*PAGE TEXT:*
BEGIN

Not even America.  Home of the free and a refuge for “your tired, your poor[1]” and all of that mumbo jumbo.  How is it, I thought, that I had managed to never even hear about Tibet?  That my education had somehow skipped right over Mao and all of that?  The conversation I had with Nymgaul weighed heavily on my mind as I started reading the book Tibet, Tibet by Patrick French.  Despite the boring sounding name, it was the most informative source I found on the “Tibetan situation.”  French did his homework, and his conclusion was convincing.  And by that I mean it finally told me the most likely truth—the informed, depressing truth. 
            Tibet is toast.  That the Dalai Lama had missed the narrow window of opportunity to reconcile with China in 1989.[2]  That no one, not even India, recognizes the Tibetan Government in Exile as a real government.  That India only offered 99 years of support for the Tibetan refugee population, which was halfway spent by now.  That the Dalai Lama was trying to retire from his political leadership duties.  That the United Nations had long since stopped paying attention, even though human rights, those words we love to sing, were still at present being violated.

END

*DIRECTIVE A:* Do these statements agree with the Tibet passage? Answer yes or no for each and quote the words of the passage that decide it. (i) The book Tibet, Tibet was written by Patrick French. (ii) India offered 150 years of support for the Tibetan refugee population. (iii) The Dalai Lama missed a chance to reconcile with China in 1989.
*DIRECTIVE B:* Carry on the Tibet passage with the next part, beginning right after its final sentence.

*INFORMATION SHOWN:*
BEGIN

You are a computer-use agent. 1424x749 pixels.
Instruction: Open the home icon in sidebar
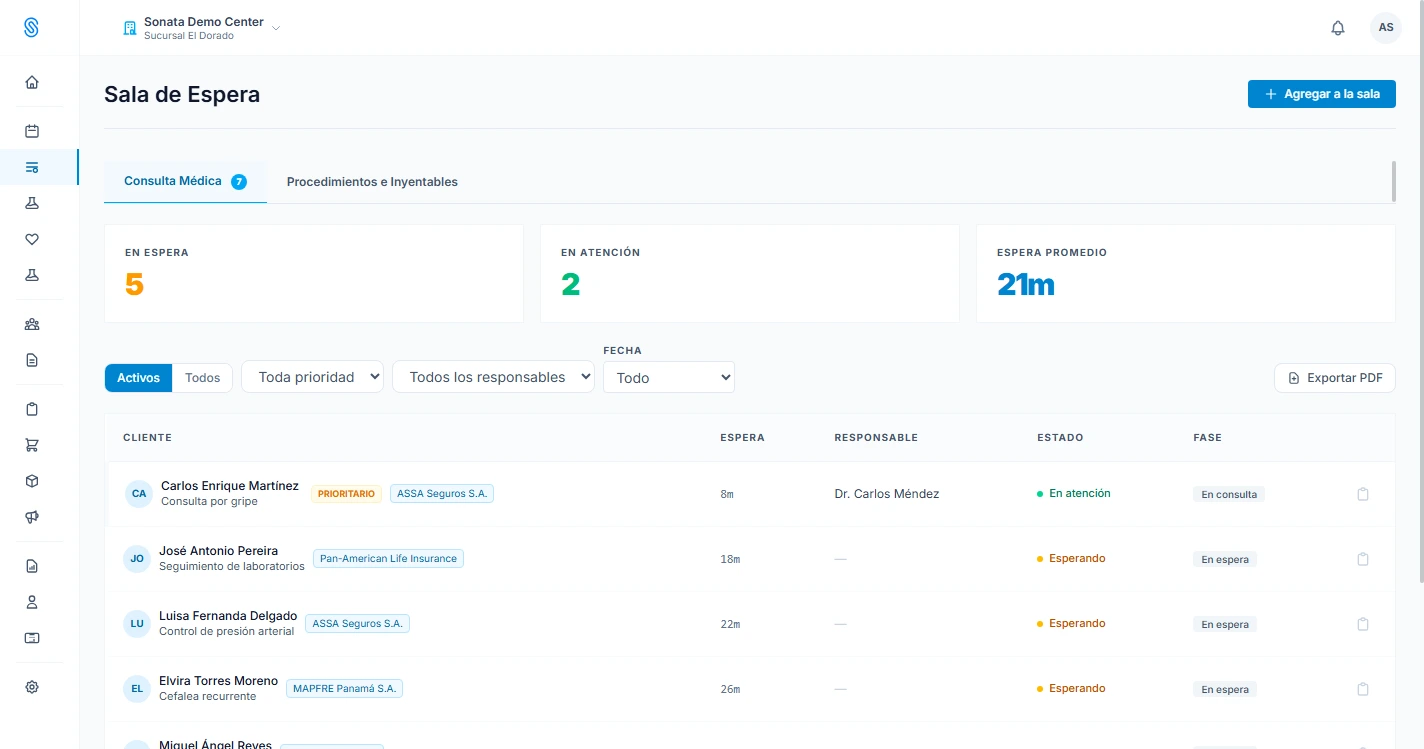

END

*EXERCISE RESPONSE A:*
(i) Yes: "the book Tibet, Tibet by Patrick French"
(ii) No: "India only offered 99 years of support for the Tibetan refugee population"
(iii) Yes: "the Dalai Lama had missed the narrow window of opportunity to reconcile with China in 1989"

*EXERCISE RESPONSE B:*
            Nope.  Instead, the U.S. buys all China’s stuff, and in turn, lets them buy all our debt. 

But yet, efforts to maintain awareness for the Tibetan situation existed.  One of those is the controversial, but local favorite, “Miss Tibet” beauty pageant held in Dharamsala each year.  A few of the students in my group and I decided to check it out.  We packed ourselves along the edges of the outdoor amphitheater and waited for an hour as a voice over the loudspeakers begged us to have patience through the “technical difficulties.”  It was dark by the time the event began, and the mosquitoes were out looking for dinner.
            The music blared as eight contestants walked onto the stage, decked out in Western, formal ball gowns.  One girl from Australia.  One from the U.S.  One from Switzerland.  Some from India.  None, technically, from Tibet—though they were all Tibetan.  The question and answer section came.  “Why do you do this?” one of the judges asked the 17-year-old contestant.  “Why are you participating in Miss Tibet?”  Because it was a “great honor” and “a chance to show the world that Tibet still exists!” she answered with a song of triumph in her voice.
            But the production shut down in the middle of the grand finale.  The power went out and the music died abruptly.  Darkness fell on the stage and the murmuring crowd grew loud, and when the situation proved that it was going to take awhile to fix, most of the audience shuffled out and went home for the night, not wanting to wait around to hear who won the contest.
            “So this is Tibet,” I thought to myself, looking around at the people around me to decide if I too should leave.  I couldn’t imagine what those foreign Tibetan girls were thinking up there on the stage lost in the darkness.  “This is what it has come to.”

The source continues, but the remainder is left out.